[実施タスク]:
a) 「廃墟画廊」の本文で、かぎ括弧（「」または『』）に囲まれている語句をすべて挙げると、どれになりますか？
b) 「廃墟画廊」の本文を、最後の文の後から書き継いでください。

廃墟画廊
ホント言うと Uターンするのが すごく苦手。
できないわけじゃないけど 前に道が続いているのに引き返すのがもったいない…と思う。
だから行けるところまで行ってみて
適当な脇道から本道に戻ろうと考えるんですよ。
でも
いけども脇道が見つからなくて、とんでもないところに行き着くこともある。
『地図では国道へ戻る脇道があるんだよね…』
ナビなんて持ってないし 持ってる地図は8年位前の…
「これ以上、行ってもダメだ~」 ってところまで行って
やむなく引き返した。
だけど
戻るんじゃなく 引き返す自分ってのが許せなくて
途中見つけた脇道さらに紛れ込んだ。
ずーっと山の間を縫う舗装道だったからダイジョウブ ということで…
ところが徐々に舗装と砂利が交互して
そのうち工事を途中で放棄したみたいなところへ出て
きれいな舗装とは えらく様子が変わってきた。
路面は雨に洗われて凸凹
土のうまで路面に散乱してる。
…と半分泣きの入ったところで遠くの林に赤い屋根が…。
近くまで行ってみると林に埋もれてて 見るからに廃墟っぽい。
でも人里のいたるところへ出たってことで一安心。
『国道まで●㎞』の表示も見つけた。

[データ部]:
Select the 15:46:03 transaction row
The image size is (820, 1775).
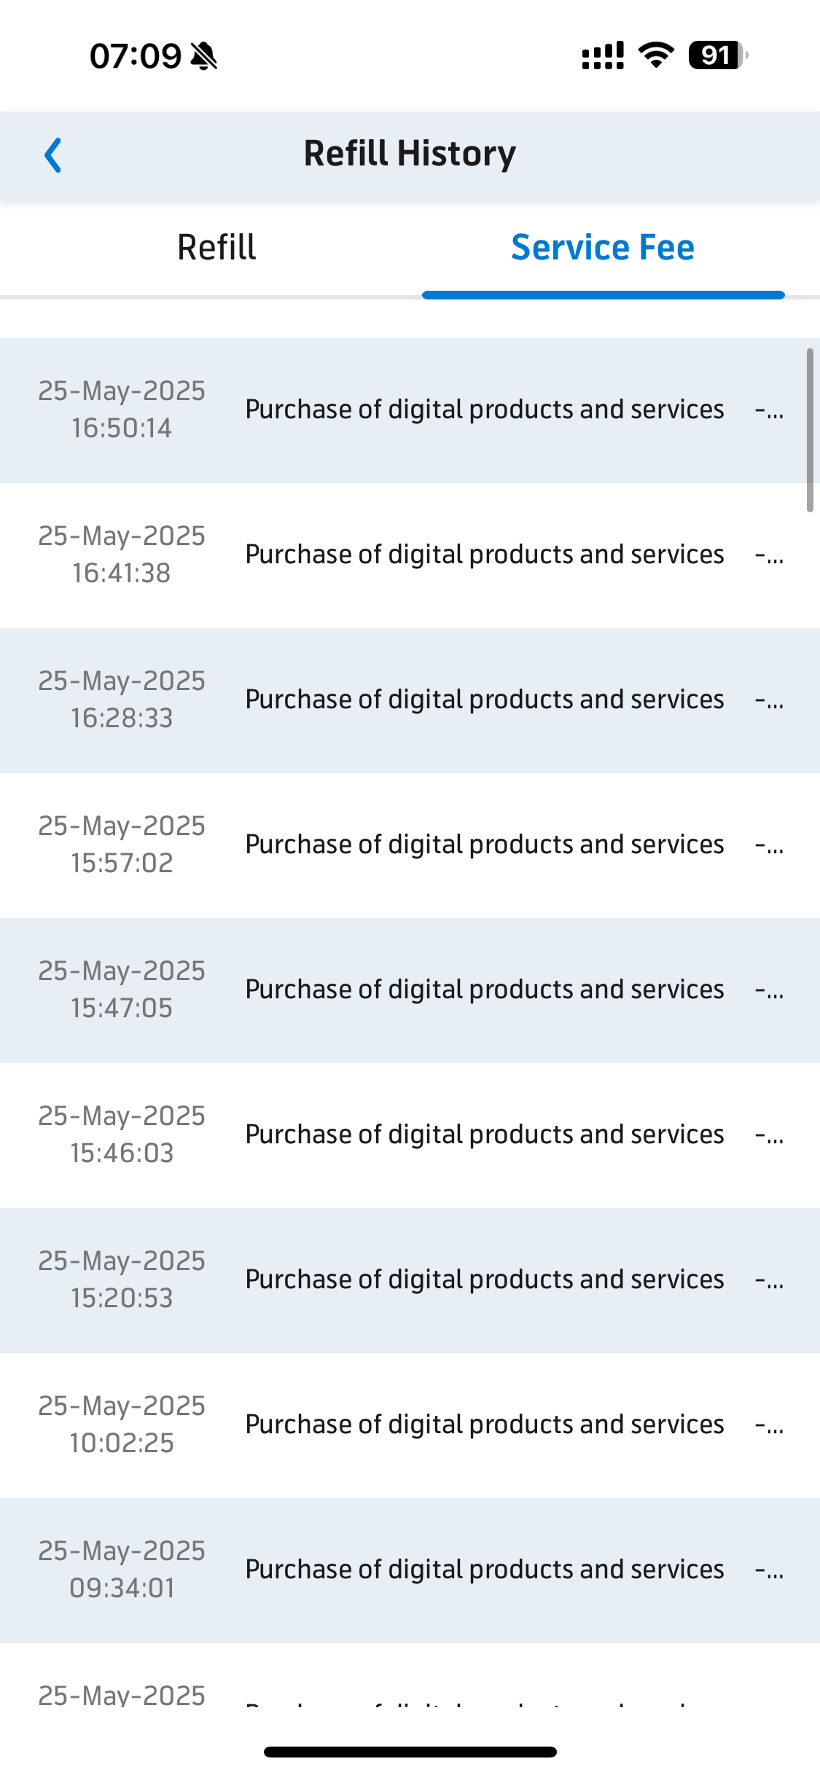[410, 1136]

[解答一覧]:
a)
- 『地図では国道へ戻る脇道があるんだよね…』
- 「これ以上、行ってもダメだ~」
- 『国道まで●㎞』

b)
とりあえず
あの赤い屋根を 今日最初の訪問ということで…
近づいてみると学校のようです。
手前に地区会館(地域公民館)があってますます学校跡っぽいな。
そこまでは笹ヤブが少し続くので 装備を最小限にして いざ!
校舎らしきものは少し山側へ高くなっているので
手前のここは どうやらグラウンドというところでしょう。
向こう側に『お墓』のようなものがある。
行ってみると平成7年建立の馬頭観音らしい
しかし 既成の墓石に篆刻したものみたいだし
形はあきらかに『お墓』
その碑を横目に校舎を目指す。
今年は何度か「ササダニ」に食いつかれたので
正直 笹ヤブは苦手だよ~
近くまで行くとやはり学校
それも わりと近代的な体育館のようです。
回りに校舎は見当たらないので 体育館以外は解体らしいです。
バタバタバタ…
入ると同時にハトが数羽飛んでった。建物の向こう側から…
そう その先は建物が角から崩落して青空が覗いている。
う~ん、こういうところを見つけるのはハトの方が断然早い。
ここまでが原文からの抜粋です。